# Standalone Sling Player?



## Marlin Guy (Apr 8, 2009)

I'm just trying out the Sling Adapter on my new Hopper. 
I like the concept, but the browser interface kind of sucks. 
Mine won't stay in full screen on Chrome (18.0.1025.142 m), and I'd prefer a standalone player that I could play either full screen or as a border-less window.

The majority of my use is actually across my home network. Is there a standalone player for PC that will connect to the Dish Sling Adapter?

DirectTV2PC from Cyberlink worked great.


----------



## Marlin Guy (Apr 8, 2009)

Just tested it in IE9 and it won't hold full screen there either.
I suspect it's being affected by my weather station software, which sends an update every 15 seconds.


----------



## Ray [email protected] Network (Dec 28, 2010)

Can you send me a screen shot of your screen so I can determine if tje application is not loaded properly. You can use IE, FF, or Chrome with Windows and Safari with Apple.
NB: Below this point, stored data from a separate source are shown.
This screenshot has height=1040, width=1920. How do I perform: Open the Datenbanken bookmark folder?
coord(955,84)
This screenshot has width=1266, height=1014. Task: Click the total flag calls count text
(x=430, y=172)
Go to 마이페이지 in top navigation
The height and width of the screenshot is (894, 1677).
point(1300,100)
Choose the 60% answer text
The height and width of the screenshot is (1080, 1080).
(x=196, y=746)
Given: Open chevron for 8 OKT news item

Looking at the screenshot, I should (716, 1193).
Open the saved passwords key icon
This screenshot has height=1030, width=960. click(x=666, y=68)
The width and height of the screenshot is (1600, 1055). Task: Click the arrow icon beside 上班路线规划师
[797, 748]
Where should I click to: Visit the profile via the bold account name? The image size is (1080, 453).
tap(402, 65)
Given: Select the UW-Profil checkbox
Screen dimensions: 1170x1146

I have a Hopper and I'm able to sling without problems. Would you provide your login information to me in a PM so I can test your account and see what is happening? Please let me know. Thanks.



Marlin Guy said:


> Just tested it in IE9 and it won't hold full screen there either.
> I suspect it's being affected by my weather station software, which sends an update every 15 seconds.


----------



## Marlin Guy (Apr 8, 2009)

I'll do it when I get home later. I'm also going to test it on another PC running Linux to see if that holds a full screen view... assuming it will run on Linux?


----------



## Marlin Guy (Apr 8, 2009)

No love for Linux. How's that for irony? :nono:

I think I'll just install a tuner card on the PC and move a Joey. 
This is one feature that could use some serious work.


----------



## bnborg (Jun 3, 2005)

Try Firefox. I could not get it to install at all in Internet Explorer but it seems to be ok on Firefox.

At first, I think there was a little instability but it settled down after a minute.

This was on my 722k, however so it could be different that the Hopper.


----------



## dunkonu23 (Sep 11, 2006)

Works fine for me under Firefox. I ran, changed channels, no problem. Try it. 

Scott


----------